Jun 6 2014
By Laura Cowen, medwireNews Reporter
Poor study quality and heterogeneity in study methods and patients make it difficult to determine the impact Parkinson’s disease (PD) has on mortality, UK researchers report.
In their systematic review and meta-analysis of 88 studies of mortality in PD, Angus Macleod (University of Aberdeen) and colleagues found that standardised mortality ratios ranged from 0.9 to 3.8. However, they note that major heterogeneity (up to 95%) among the studies meant that calculating an overall mortality ratio was “inappropriate.”
Among the nine studies that used inception cohorts (n=1801 patients followed up for a median of 9 years), in which patients were recruited at, or soon after diagnosis, the overall mortality ratio was 1.52, but heterogeneity was still high, at 73.5%. Excluding one study, which was responsible for the majority of the heterogeneity, resulted in an overall mortality ratio of 1.41 with heterogeneity of 3.8%.
Inception cohorts, measurements at longer follow-up duration, older study recruitment year and post-levodopa (L-dopa) studies were all associated with lower mortality ratios but were not robust to sensitivity analyses.

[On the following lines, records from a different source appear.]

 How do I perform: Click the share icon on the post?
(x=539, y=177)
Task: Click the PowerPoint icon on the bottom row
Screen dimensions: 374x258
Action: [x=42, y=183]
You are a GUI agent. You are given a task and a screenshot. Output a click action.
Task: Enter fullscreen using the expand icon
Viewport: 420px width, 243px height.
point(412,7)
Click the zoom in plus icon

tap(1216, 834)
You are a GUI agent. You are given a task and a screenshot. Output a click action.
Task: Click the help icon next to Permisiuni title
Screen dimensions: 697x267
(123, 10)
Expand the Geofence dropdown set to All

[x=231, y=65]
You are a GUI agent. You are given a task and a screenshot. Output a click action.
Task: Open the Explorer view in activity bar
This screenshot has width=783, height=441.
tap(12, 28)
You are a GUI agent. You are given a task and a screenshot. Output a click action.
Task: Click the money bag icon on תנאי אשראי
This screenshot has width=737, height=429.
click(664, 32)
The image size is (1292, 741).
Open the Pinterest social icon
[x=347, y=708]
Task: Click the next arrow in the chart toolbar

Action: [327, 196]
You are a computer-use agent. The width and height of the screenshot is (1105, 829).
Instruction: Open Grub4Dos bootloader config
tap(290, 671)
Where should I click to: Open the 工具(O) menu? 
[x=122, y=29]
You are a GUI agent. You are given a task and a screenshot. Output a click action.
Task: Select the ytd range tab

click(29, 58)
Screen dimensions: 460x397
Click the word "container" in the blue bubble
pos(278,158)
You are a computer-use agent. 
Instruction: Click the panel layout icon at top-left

“The L-dopa era variable in particular was not robust, because [the] only 2 pre–L-dopa studies had heterogeneous mortality ratios”, Macleod and co-authors remark. Contrary to previous reports, the team therefore does not think that “there is good evidence that L-dopa has led to a reduction in mortality in PD.”
Among the nine studies that reported mortality ratios at multiple time points, there was a trend for increased ratios with longer study duration. In addition, survival (reported at multiple time points in 45 studies) decreased by approximately 5% per year of follow-up.
The duration from disease onset to death, reported in 10 studies, ranged from 7.6 to 14.9 years, again with major heterogeneity (97.4%). However, some of this variation was explained by year of study and age at diagnosis, the authors note.
Furthermore, older age at onset, along with the presence of dementia, were the two variables most consistently reported as independent predictors of mortality.
Writing in Movement Disorders, Macleod et al recommend that future studies of mortality in PD should, at a minimum, recruit community-based inception cohorts with expert-confirmed diagnoses, have no exclusion criteria, have prospective and long-term follow-up and use the point of diagnosis as a baseline.
They add that several such studies are already underway.